Changes in the spatial structure of oak carbon-based secondary compounds after pine harvesting

In natural plant populations, leaf polyphenols show high intraspecific variation that occurs both temporally and spatially. Leaf phenolics may be induced by diverse ecological factors such as light, nitrogen availability or herbivory attack. Both light and nitrogen availability can show spatial structure in forested stands, meaning that they each have a high degree of autocorrelation, which can determine the appearance of spatial structure in leaf polyphenols. However, the availability of these resources may be drastically changed by forest disturbance, and little is known about the effect of forest disturbance on the spatial pattern and scale of leaf secondary compounds. We hypothesise that the spatial structure of leaf polyphenols in understory vegetation will disappear due to forest harvesting, because these compounds depend on light availability, yet it will remain unaltered for those compounds that either depend on the availability of other resources or are under major genetic control. The study was performed in young pedunculate oak (Quercus robur) populations growing either under a pine canopy (Pinus pinaster) stand or in a pine harvested stand in NW Spain. The spatial structures of green and senescent leaf polyphenols, tannins, non-tannin polyphenols and nitrogen were analysed in both stands using geostatistical analysis. The spatial structures observed for green and senescent leaf polyphenols and tannins in the forested stand disappeared in the harvested stand.
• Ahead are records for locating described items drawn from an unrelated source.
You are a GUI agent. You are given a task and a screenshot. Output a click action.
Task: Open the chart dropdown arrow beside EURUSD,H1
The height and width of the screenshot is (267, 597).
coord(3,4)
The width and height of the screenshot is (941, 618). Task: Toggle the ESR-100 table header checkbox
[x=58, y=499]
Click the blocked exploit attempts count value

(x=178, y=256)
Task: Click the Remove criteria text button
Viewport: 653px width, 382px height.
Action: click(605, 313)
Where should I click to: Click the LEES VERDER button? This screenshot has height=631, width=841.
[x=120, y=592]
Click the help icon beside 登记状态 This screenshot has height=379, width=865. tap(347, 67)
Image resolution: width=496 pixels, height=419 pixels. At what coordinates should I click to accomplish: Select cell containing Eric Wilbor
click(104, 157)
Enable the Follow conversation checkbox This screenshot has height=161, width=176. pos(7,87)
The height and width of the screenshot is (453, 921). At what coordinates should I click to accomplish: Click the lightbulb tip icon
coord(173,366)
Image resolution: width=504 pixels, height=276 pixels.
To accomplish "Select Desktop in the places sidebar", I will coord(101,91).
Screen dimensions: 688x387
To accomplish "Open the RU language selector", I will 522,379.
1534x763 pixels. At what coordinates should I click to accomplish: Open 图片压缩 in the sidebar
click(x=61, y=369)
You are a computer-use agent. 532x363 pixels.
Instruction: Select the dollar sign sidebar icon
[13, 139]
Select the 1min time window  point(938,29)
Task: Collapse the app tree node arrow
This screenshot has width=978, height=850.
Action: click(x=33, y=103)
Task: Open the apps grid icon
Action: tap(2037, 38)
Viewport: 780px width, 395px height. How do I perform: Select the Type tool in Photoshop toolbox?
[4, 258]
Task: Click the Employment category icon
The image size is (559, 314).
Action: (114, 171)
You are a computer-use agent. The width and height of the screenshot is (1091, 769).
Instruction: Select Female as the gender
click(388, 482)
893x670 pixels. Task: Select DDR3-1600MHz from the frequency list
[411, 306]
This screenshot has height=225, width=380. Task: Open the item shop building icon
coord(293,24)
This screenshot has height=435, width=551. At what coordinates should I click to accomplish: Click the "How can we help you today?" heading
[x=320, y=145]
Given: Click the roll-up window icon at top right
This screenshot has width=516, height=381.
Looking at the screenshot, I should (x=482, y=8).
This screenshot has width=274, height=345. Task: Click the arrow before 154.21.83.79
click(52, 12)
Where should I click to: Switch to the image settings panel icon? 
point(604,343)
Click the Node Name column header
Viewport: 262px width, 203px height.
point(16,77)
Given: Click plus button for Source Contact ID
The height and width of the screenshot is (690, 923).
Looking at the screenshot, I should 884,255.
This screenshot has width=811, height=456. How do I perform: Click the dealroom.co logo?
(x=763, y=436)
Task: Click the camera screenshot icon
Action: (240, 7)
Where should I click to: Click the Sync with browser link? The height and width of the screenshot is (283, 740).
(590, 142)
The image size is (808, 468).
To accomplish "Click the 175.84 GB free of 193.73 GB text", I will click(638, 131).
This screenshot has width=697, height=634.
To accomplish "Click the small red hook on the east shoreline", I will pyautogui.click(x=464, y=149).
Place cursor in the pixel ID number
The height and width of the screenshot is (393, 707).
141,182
However, non-tannin polyphenols, as well as nitrogen, showed spatial structure in both stands. Understanding these changes may be important for the successful recovery of native oak populations growing under pine forests in NW Spain, one of the priorities of the local government. Our results showed that changes in the concentration of leaf secondary compounds after disturbance may be accompanied by differences in their spatial properties, which may have important consequences for ecosystem function.